5. D'autre part, les deux condamnations pénales dont M. A... a fait l'objet dans un intervalle de temps de deux ans seulement et qui ont été prononcées pour des faits de violence commises dans le cercle familial caractérisent la persistance d'un comportement violent de la part de l'appelant. Compte tenu de la nature des faits commis et de leur gravité, et alors que la dernière condamnation présentait encore un caractère récent à la date de la décision attaquée, le préfet de la Seine-Maritime n'a dès lors pas fait une inexacte application des dispositions précitées de l'article L. 432-4 du code de l'entrée et du séjour des étrangers et du droit d'asile en estimant que la présence en France de M. A... constituait une menace pour l'ordre public. Par suite, l'appelant n'est pas fondé à soutenir qu'en lui retirant, pour ce motif, sa carte de séjour pluriannuelle le préfet de la Seine-Maritime a entaché sa décision d'une erreur de droit et d'une erreur d'appréciation.

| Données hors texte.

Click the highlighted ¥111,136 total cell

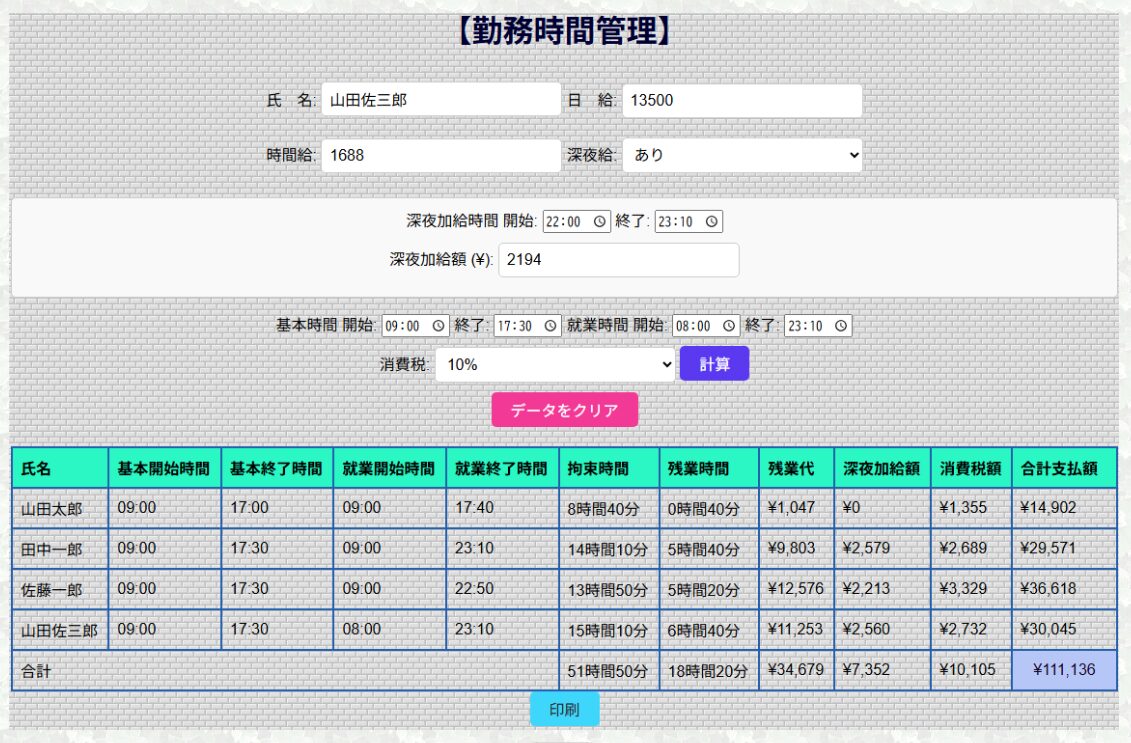(x=1064, y=670)
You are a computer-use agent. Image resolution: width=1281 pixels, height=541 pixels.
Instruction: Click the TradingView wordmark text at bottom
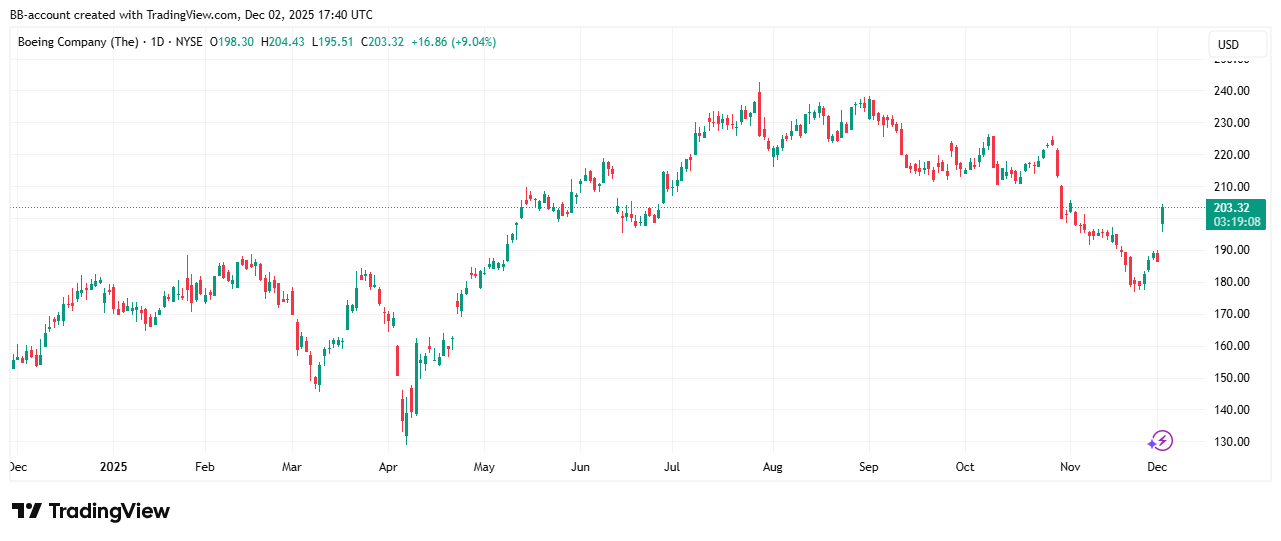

6. En second lieu, aux termes de l'article 8 de la convention européenne de sauvegarde des droits de l'homme et des libertés fondamentales : " 1. Toute personne a droit au respect de sa vie privée et familiale, de son domicile et de sa correspondance. / 2. Il ne peut y avoir ingérence d'une autorité publique dans l'exercice de ce droit que pour autant que cette ingérence est prévue par la loi et qu'elle constitue une mesure qui, dans une société démocratique, est nécessaire à la sécurité nationale, à la sûreté publique, au bien-être économique du pays, à la défense de l'ordre et à la prévention des infractions pénales, à la protection de la santé ou de la morale, ou à la protection des droits et libertés d'autrui ".
7. M.A... se prévaut de sa présence sur le territoire français depuis 2011, du fait que ses deux enfants sont nés et vivent en France et qu'il exerce une activité professionnelle. Toutefois, alors que les avis d'imposition sur le revenu qu'il produit ne font pas apparaître le rattachement de ses enfants au foyer fiscal et qu'il a fait l'objet d'une condamnation pour des faits de violence sur un mineur de quinze ans par un ascendant ou une personne ayant autorité sur victime, il ne ressort pas des pièces du dossier qu'il entretiendrait des relations suivies avec ses enfants. Par ailleurs, si ses avis d'imposition sur les revenus de 2019 et 2020 font mention d'une activité salariée, il ne justifie pas d'une insertion professionnelle stable et durable dès lors qu'il ne produit que trois bulletins de paye pour l'année 2021 et un contrat à durée déterminée de cinq jours signé le 9 décembre 2021, soit postérieurement à la décision contestée. En tout état de cause, comme l'a relevé le tribunal, l'arrêté contesté, par son article 2, a également pour objet de délivrer à l'intéressé une carte de séjour temporaire, garantissant ainsi la continuité de son séjour régulier sur le territoire.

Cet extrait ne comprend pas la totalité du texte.